Selected text -
________________

UNIX Tutorials, Tips, Tricks and Shell Scripts

SHADOW: The Free Apache Web Server Access Log Analyzer Tool - Part I


The SHADOW Apache Access Log Analyzer Tool, as its name indicates, is used to parse the access log from a website running the Apache web server. I want to make this clear upfront in case you were looking for a tool that analyzes a different Apache log file.

When I originally wrote the SHADOW shell script over 10 years ago, before "website analytics" was such a hot buzzword, it was not intended to be an Apache access log analyzer tool per se...meaning...it is a tool and it certainly does analyze access logs from an Apache web server, but the original (big picture) intent was to simply write a shell script that would parse out some key information about visitors who came to the website.  The desired information included:

  • How did the visitor find the website (organic search, direct, paid search, referral or social)?
  • If the source was paid search...
  • ...where exactly did they come from?
    ...what was the actual search term they typed in to trigger the website's ad to be displayed?
    ...from a back-end advertising campaign perspective, what paid search keyword phrase was matched to the actual search phrase the visitor typed in?
  • Had they visited the site before?  If they were a return visitor, how many times have they been to the site and how long has it been since their original and last visits?
  • What network domain were they connecting from?
  • What did they do while they were on the site? In other words, what pages did they view and what actions (if any) did they perform?
  • Most importantly, did the visitor perform the desired objectives for the site? For example, did they make a purchase or subscribe to a newsletter or blog?

The most important item from this list is the second bullet related to paid search.  Since this shell script was developed to use with a shiny new website...okay, maybe more new than shiny...the quickest method for reaching and "inviting" the right people was by using paid search advertising, which was also just in it's infancy at the time.

________________

Information provided -
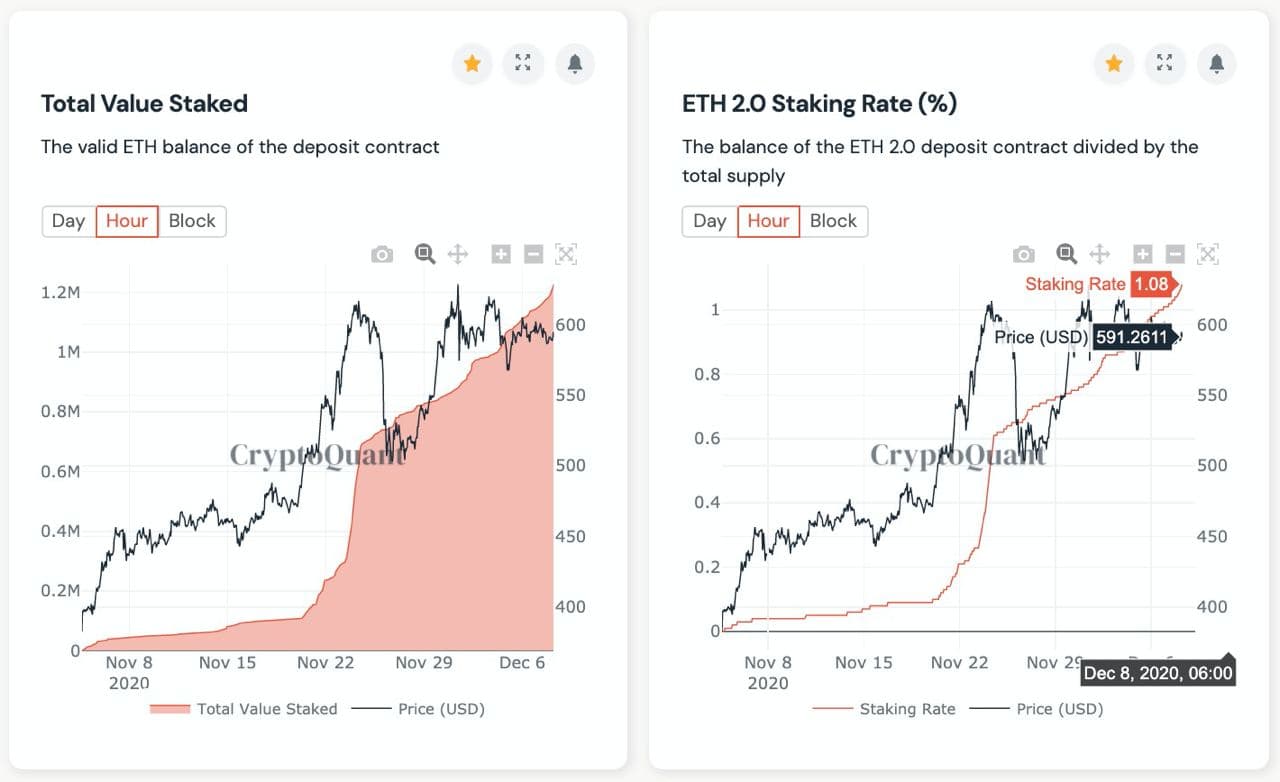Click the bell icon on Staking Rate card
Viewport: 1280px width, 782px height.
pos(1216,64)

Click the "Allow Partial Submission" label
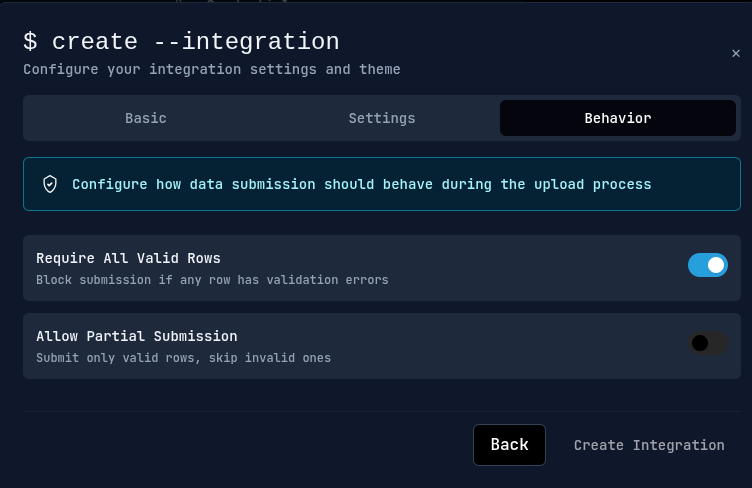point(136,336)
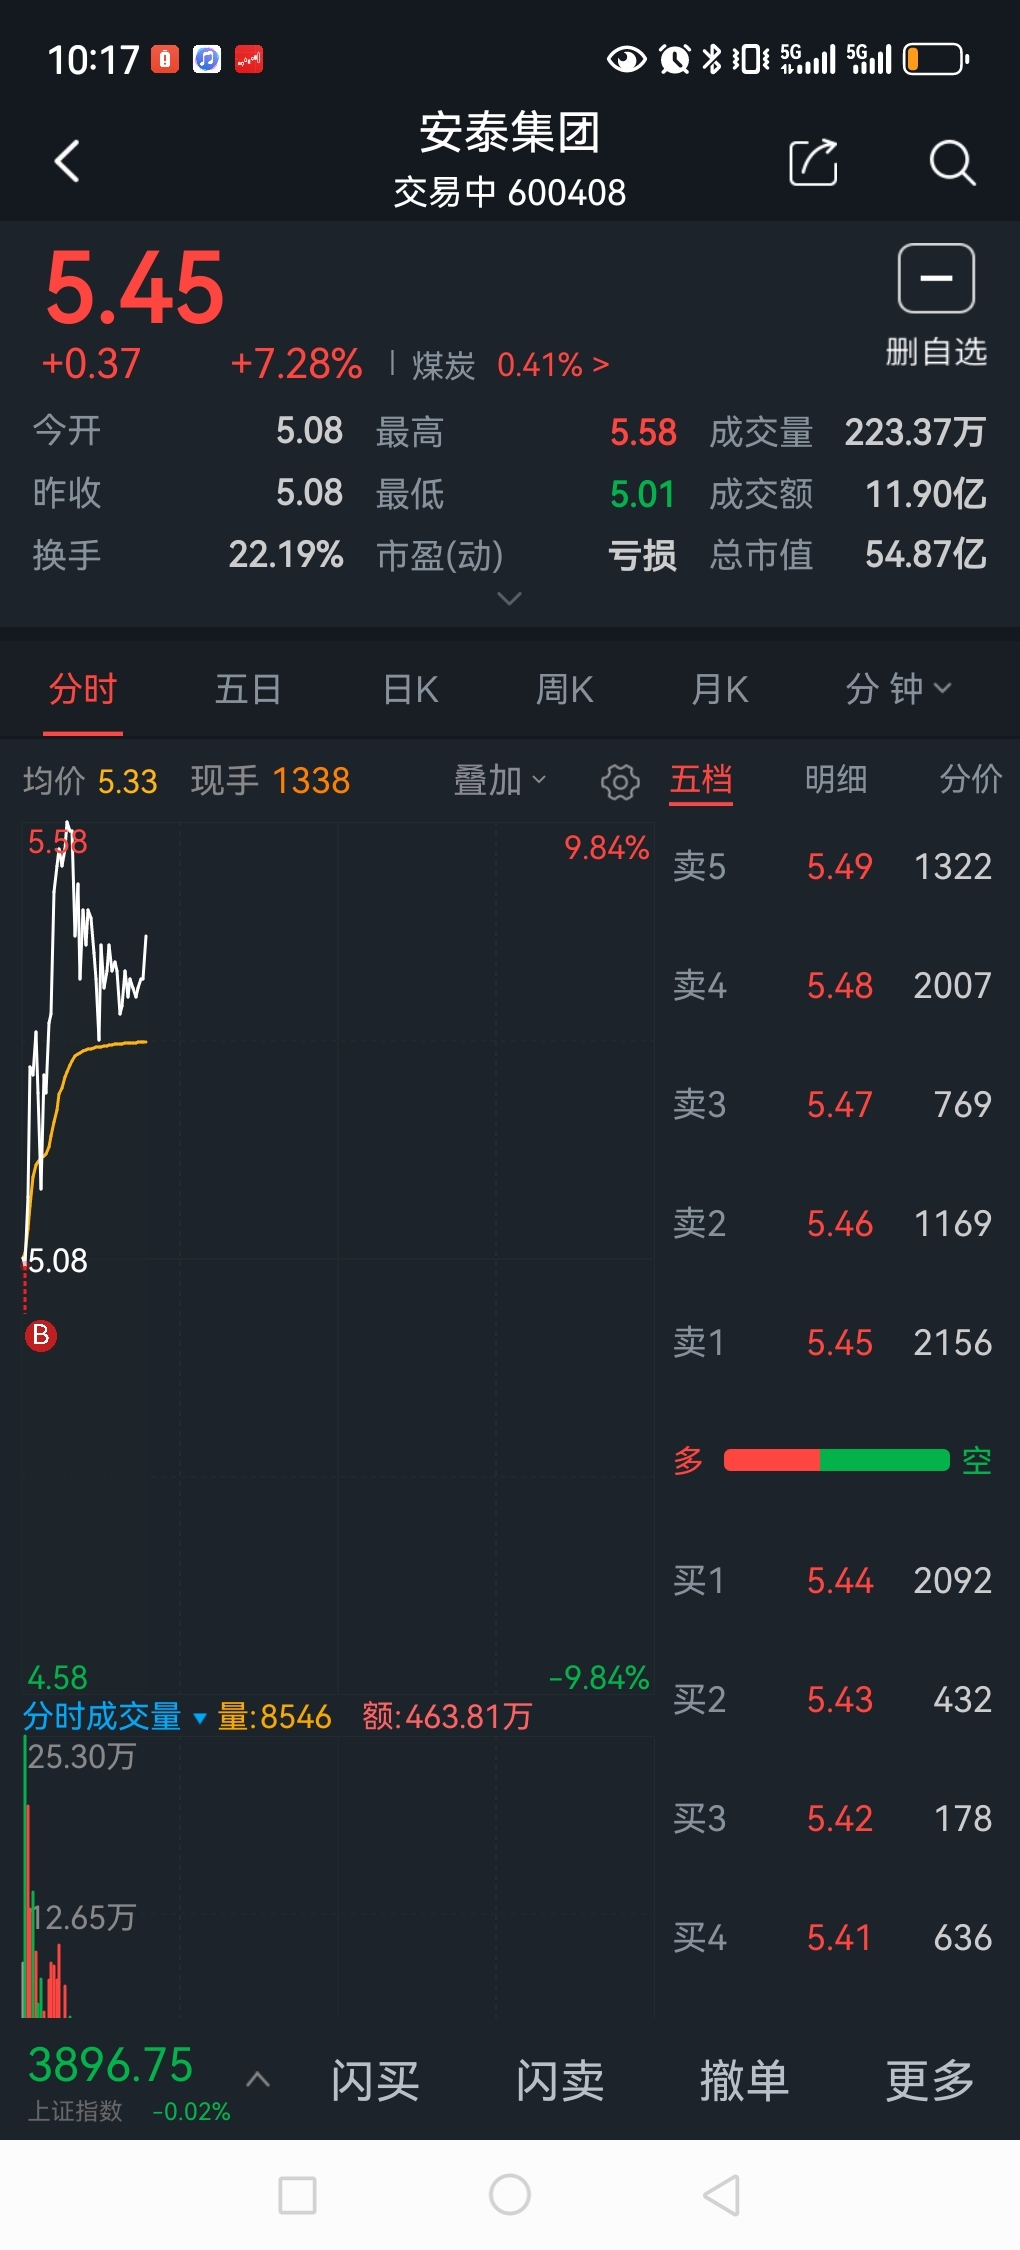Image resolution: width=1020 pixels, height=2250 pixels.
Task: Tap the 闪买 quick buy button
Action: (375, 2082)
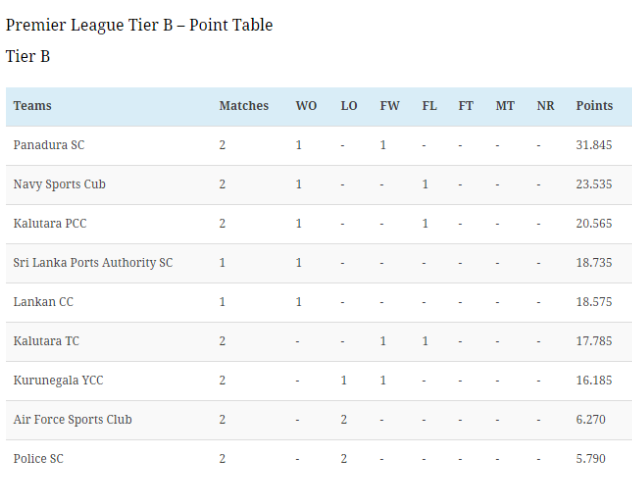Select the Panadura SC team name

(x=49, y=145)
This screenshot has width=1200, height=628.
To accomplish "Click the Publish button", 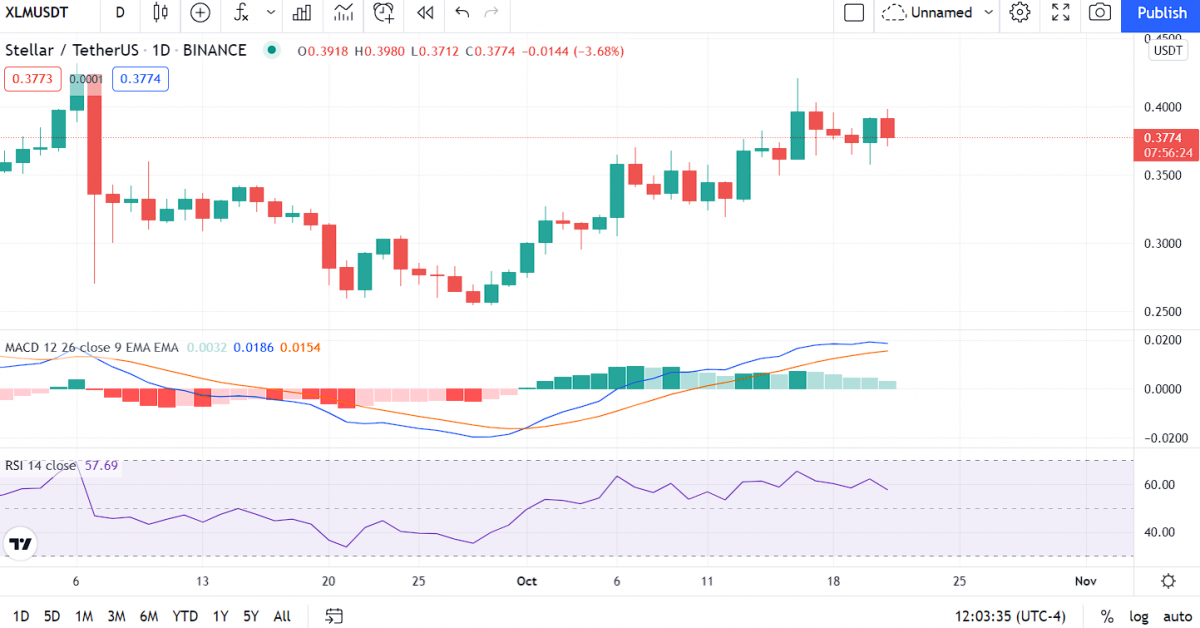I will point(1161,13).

________________

Given request -
From the SHADOW log analyzer tutorial, extract word for word the passage that begins with "When I originally" and ends with "they come from?".

Output of the exercise -
When I originally wrote the SHADOW shell script over 10 years ago, before "website analytics" was such a hot buzzword, it was not intended to be an Apache access log analyzer tool per se...meaning...it is a tool and it certainly does analyze access logs from an Apache web server, but the original (big picture) intent was to simply write a shell script that would parse out some key information about visitors who came to the website.  The desired information included:

  • How did the visitor find the website (organic search, direct, paid search, referral or social)?
  • If the source was paid search...
  • ...where exactly did they come from?